He's the salvor aboard the limp, wailing, cargo ship Rena - and to many in the Bay of Plenty, a saviour.
Yet try to pin a medal on his chest reading "hero" and he'll sharply hand it back and tell you to give it to a nurse or a police constable.
"They're just not into that stuff ... they do what they have to do, and that's their job," said Matthew Watson, the spokesman for their salvage company, Svitzer.
The 25 to 30 people in the Rena team represent the "absolute cream" of the world's salvors.
Just hours after the container ship slugged into the Astrolabe Reef off the Tauranga coast early on October 5, the Netherlands-based company was scrambling its best men.
They are engineers, divers, naval architects and ships' masters from New Zealand, Australia, Singapore, South Africa, Holland and the United States, aged from their mid 20s to early 50s.
As an oil slick began to spread from the grounded vessel in the early days of the disaster, salvors were quickly preparing a plan to contain what was said to be the year's worst shipwreck.
They were instantly thrown into their exhausting, relentless routine of work and sleep - at sea, they were working, on land, they were in bed.
Unsurprisingly, they can earn up to US$1800 ($2300) a day.
Apart from the few senior salvors who have fronted the media - among them Michael Riddell, Paul Van't Hoff and the tough-faced Captain Drew Shannon, a Sydneysider - we don't know the names of these men.
We know that at any given time, about three Kiwis will be among them.
In the first glimpses offered to the public, supplied photographs showed tiny figures hoisting bulky generators on to the deck of the 47,000-tonne ship, by then broken and doomed.
Another video showed a salvor step over a huge gash in the ship's port side, ripped open during a storm that also sent 350 tonnes of heavy fuel oil into the sea and eventually on to beaches.
What they have so far achieved is remarkable.

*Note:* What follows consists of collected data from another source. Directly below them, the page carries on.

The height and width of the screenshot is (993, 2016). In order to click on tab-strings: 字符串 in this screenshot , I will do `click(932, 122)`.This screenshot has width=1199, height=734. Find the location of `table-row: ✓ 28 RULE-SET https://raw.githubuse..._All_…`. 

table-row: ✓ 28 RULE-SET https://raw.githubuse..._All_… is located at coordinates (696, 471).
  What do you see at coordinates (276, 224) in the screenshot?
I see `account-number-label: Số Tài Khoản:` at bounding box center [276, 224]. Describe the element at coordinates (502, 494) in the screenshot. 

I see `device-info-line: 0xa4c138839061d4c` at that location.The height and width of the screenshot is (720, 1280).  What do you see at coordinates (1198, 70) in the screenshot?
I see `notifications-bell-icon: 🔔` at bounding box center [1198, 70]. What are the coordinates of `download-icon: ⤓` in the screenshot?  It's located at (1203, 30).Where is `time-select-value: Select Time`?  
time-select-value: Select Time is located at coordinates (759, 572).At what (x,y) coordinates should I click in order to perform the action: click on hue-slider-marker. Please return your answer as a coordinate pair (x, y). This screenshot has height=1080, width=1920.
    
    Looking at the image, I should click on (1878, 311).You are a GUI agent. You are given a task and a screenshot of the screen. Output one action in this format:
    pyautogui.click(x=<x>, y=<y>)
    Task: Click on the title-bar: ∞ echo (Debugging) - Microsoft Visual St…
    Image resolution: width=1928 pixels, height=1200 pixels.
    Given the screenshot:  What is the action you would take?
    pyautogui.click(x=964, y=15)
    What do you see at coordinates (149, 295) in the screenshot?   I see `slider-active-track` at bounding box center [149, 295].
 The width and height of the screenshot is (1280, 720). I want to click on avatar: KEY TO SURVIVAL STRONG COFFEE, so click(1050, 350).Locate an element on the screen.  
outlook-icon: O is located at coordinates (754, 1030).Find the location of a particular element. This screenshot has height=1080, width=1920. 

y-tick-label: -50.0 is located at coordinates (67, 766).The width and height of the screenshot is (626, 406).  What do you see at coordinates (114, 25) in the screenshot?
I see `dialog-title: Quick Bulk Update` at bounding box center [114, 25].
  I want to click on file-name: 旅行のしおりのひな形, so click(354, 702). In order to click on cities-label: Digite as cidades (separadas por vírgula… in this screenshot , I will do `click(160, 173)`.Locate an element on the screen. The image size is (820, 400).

Namely, they have prevented a second spill by pumping more than 1300 tonnes of thick, Marmite-like oil from the Rena's tanks.
This has meant lugging generators and pumps, some weighing 100kg, around leaning, slippery decks amid the pungent odour of rotting food in containers.
"Some of them get covered from head to toe in oil, grease, grime and sweat - it can be a very dirty job, there's no doubt about that," Mr Watson said.
Five decks below in the eerie engine room, it was pitch black and much more like being in the bowels of a coal mine.
To reach the last of the oil, divers had to swim in corridors flooded with murky, oily water to build a sealed dam through to the submerged starboard tank.
"If that dam broke and seawater flooded down into the manhole, it's very unlikely salvors in that tank would have got out alive."
Removing all the 1280 containers got off to a swift start, with the tally approaching 200, but there is no telling when another violent storm could send them all into the sea.
"The salvors would never dare imply that things are going exceptionally well, because what's going well one minute could go terribly the next," Mr Watson said.
"It's still hour-by-hour."
Yet they are aware how those on the shore think of them, having been overwhelmed by the number of letters of appreciation mailed from grateful residents.
"Some of them are extremely heartfelt and it's been tremendous and greatly appreciated ... but they don't want to give the wrong impression. Their job is not over."